И для того, чтобы тебе креститься в его смерть… нужно покончить с собой.
Да-да, ты не ослышался. Именно покончить - самому, а не умереть в бессмысленной и постыдной дряхлой старости. Иначе ты не займешь Его место.
-Нет, нет, ты не можешь так… Какое место? Ты мучаешь меня!
-Ах, Агатенок, ты оказался таким трусом, букашкой! Мне даже стыдно за тебя. Но я помогу тебе. Не переживай. Смерть можно обмануть. Главное, не на шутку наслать ее на себя.

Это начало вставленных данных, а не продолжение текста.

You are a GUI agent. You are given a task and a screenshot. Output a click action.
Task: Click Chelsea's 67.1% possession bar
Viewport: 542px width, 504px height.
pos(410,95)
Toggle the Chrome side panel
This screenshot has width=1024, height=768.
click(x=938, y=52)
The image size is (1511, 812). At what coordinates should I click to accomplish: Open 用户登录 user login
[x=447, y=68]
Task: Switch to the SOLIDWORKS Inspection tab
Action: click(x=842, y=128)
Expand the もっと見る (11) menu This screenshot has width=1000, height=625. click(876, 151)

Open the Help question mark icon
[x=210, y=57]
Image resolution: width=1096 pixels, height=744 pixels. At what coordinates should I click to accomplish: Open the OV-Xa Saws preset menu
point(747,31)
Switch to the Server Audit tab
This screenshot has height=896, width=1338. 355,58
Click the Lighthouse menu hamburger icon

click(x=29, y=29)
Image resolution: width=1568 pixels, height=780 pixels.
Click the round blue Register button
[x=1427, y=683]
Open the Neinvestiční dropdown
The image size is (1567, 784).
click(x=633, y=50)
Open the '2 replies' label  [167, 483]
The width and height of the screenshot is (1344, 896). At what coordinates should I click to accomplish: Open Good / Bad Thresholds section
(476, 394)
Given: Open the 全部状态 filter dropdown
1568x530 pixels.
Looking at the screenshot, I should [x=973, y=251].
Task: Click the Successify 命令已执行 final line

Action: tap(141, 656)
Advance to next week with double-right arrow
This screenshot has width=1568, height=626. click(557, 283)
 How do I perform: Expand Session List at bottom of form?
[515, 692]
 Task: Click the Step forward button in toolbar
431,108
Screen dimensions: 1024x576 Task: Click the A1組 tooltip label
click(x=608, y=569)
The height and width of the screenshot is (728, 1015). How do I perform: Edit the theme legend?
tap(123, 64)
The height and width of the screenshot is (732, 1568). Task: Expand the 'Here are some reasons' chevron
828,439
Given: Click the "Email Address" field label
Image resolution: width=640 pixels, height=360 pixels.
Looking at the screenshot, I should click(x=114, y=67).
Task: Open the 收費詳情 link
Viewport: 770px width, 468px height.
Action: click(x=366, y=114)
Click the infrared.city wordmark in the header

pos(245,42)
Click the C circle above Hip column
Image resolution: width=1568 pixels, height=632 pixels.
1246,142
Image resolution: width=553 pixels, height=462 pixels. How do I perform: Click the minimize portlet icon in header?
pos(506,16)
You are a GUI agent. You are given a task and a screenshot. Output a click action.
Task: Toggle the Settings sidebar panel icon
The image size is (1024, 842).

А пока, я вижу, ты устал. Я сделаю тебе хорошо. Видишь, как ты напряжен. Бедненький…
Бессильно-истомный звук вырвался из узкой груди мальчика.
-Положись на меня. Ведь мы любим друг друга… Любим же, да? Это и будет началом твоей смерти.
-Я искал тебя… искал тебя, чтобы воскреснуть.
-Для того, чтобы воскреснуть, нужно умереть. – сказала Фекла и целиком проглотила половой член юноши.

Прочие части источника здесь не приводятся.